**TASK DETAILS:** Across the records that follow, determine how many lines contain "will" and give only the resulting number.

**DATA SHOWN:**
= = = =

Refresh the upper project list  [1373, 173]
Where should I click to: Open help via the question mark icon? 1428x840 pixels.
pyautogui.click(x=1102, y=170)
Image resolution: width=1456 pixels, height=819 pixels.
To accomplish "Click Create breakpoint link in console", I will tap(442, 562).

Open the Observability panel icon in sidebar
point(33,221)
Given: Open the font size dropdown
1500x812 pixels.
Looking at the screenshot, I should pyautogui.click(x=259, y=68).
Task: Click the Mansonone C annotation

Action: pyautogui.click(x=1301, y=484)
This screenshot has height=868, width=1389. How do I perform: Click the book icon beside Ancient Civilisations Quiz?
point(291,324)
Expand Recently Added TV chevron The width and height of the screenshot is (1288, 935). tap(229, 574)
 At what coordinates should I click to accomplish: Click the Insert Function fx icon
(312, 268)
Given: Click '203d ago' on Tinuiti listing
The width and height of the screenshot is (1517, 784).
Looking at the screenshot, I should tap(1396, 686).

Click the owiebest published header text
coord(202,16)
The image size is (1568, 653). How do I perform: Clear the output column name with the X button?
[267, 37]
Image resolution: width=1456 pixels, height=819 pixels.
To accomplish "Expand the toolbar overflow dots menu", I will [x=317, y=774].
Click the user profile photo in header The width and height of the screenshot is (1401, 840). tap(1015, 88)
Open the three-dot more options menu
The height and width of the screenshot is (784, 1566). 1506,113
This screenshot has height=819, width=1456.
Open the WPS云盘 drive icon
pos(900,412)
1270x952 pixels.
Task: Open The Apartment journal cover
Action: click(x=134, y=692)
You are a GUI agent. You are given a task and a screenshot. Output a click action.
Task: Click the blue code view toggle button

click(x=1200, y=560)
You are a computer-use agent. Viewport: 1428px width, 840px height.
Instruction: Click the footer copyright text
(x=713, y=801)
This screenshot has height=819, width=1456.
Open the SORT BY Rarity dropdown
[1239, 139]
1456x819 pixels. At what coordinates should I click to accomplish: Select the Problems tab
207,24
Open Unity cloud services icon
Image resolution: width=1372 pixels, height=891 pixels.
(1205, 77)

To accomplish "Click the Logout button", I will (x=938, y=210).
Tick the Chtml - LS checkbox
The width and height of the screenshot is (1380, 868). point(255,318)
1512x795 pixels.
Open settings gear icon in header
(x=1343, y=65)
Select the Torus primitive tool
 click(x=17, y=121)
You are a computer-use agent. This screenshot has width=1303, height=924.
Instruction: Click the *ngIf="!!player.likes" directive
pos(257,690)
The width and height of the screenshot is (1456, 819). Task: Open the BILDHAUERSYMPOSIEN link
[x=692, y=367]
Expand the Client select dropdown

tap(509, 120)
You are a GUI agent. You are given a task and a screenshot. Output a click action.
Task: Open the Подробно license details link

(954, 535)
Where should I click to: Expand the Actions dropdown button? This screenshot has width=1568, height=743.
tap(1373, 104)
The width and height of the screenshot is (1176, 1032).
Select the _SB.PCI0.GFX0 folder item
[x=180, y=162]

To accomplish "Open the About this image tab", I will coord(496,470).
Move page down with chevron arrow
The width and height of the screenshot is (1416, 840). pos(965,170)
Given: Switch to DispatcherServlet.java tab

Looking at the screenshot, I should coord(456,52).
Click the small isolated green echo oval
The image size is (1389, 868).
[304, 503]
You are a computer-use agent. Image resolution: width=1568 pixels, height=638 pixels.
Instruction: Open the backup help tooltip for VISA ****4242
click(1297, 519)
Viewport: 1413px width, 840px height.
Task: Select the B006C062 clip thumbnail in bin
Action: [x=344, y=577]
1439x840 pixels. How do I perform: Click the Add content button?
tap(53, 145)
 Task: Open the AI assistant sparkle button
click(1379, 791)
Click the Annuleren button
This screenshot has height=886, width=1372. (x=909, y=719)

= = = =

**RESPONSE TO THIS TASK:** 4